Posted Mar 18, 2020 - 23:33 MDT
Update
All loan applications that originated in Blend have been synced to Encompass at this time. We are processing new applications as they come in, no queue of applications to process at this time. Disclosures (sending to Blend) and Encompass changes pushed to Blend are also caught up and processing in near real-time. eConsent, signed disclosures (sent to Encompass) and documents (synced to Encompass) still have a queue are not near-real-time yet. We are monitoring the queue and will provide additional updates as the queue is processed.

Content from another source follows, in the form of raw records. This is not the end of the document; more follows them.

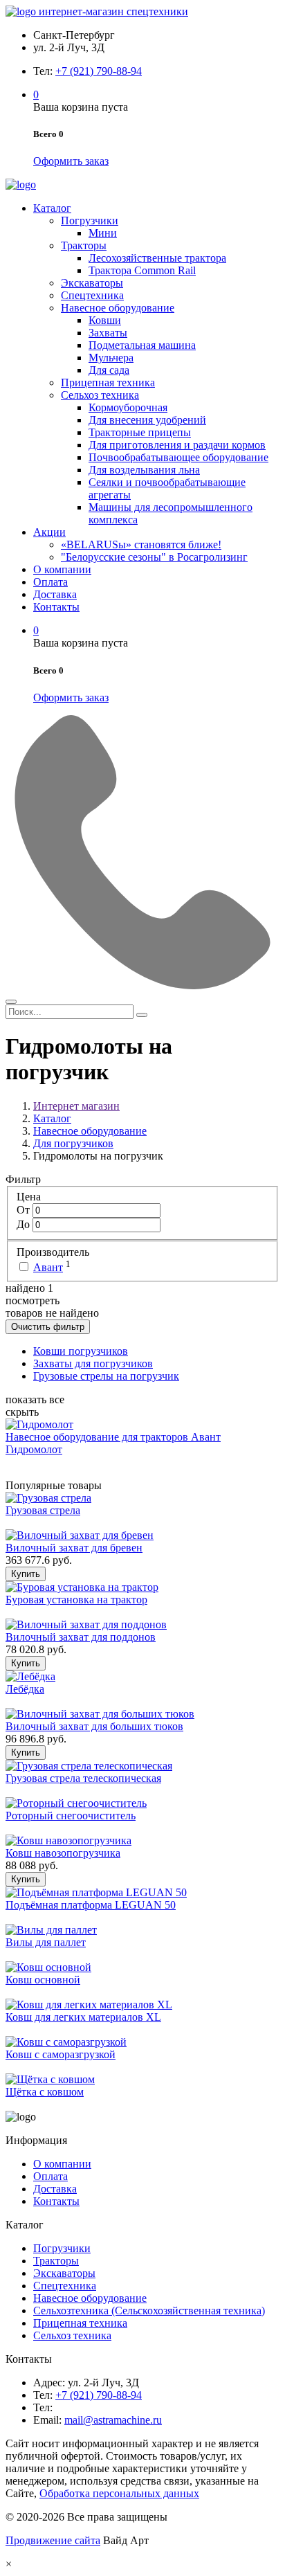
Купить (25, 1574)
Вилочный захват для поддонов (81, 1637)
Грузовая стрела (43, 1510)
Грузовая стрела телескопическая (83, 1778)
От (25, 1210)
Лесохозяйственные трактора (157, 258)
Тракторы (84, 245)
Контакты (56, 607)
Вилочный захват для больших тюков (94, 1726)
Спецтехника (92, 295)
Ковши (105, 320)
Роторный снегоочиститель (71, 1815)
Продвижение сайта (53, 2540)
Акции (49, 532)
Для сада (109, 370)
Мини (103, 233)
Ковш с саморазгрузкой (61, 2054)
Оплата (50, 582)
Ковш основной (43, 1979)
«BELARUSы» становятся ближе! (141, 544)
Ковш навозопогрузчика (63, 1853)
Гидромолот (34, 1449)
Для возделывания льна (144, 470)
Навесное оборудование (117, 308)
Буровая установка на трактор (76, 1599)
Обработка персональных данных (119, 2493)
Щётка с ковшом (45, 2092)
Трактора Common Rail (142, 270)
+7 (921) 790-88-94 (98, 71)
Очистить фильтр (47, 1327)
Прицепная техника (108, 382)
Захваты (108, 333)
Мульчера (111, 357)
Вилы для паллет (46, 1942)
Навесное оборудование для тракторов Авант (113, 1437)
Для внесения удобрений (147, 420)
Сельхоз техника (100, 395)
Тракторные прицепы (140, 432)
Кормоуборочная (128, 407)
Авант (48, 1267)
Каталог (52, 208)
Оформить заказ (71, 161)
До (25, 1224)
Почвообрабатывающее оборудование (178, 457)
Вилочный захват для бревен (74, 1547)
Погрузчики (89, 220)
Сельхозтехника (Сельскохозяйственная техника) (149, 2310)
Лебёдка (25, 1689)
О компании (62, 569)
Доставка (55, 594)
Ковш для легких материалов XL (83, 2017)
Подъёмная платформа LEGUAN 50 (91, 1905)
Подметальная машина (142, 345)
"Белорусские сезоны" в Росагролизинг (154, 557)
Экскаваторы (92, 283)
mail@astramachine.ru (113, 2420)
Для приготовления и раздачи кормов (177, 445)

Posted Mar 18, 2020 - 19:51 MDT
Update
During the time since the last update, we processed a significant amount of the events. We are continuing to monitor and process the backlog of events.
Posted Mar 18, 2020 - 15:50 MDT
Monitoring
The integration is operating now and we are starting to process the queue of tasks and events. You will start to see disclosures being sent to Blend, eConsent syncing, loan applications being imported over the next 30-60 minutes. We have roughly 20,000 events to catch up on from Blend. No data was lost and this doesn't require our customers to do any additional work, just be patient. We will provide additional updates as we catch up.
Posted Mar 18, 2020 - 13:35 MDT
Update
We are continuing to work on a fix for this issue.
Posted Mar 18, 2020 - 12:52 MDT
Identified
We have identified the issue and are working towards a resolution.
Posted Mar 18, 2020 - 12:18 MDT
This incident affected: Blend (Integration).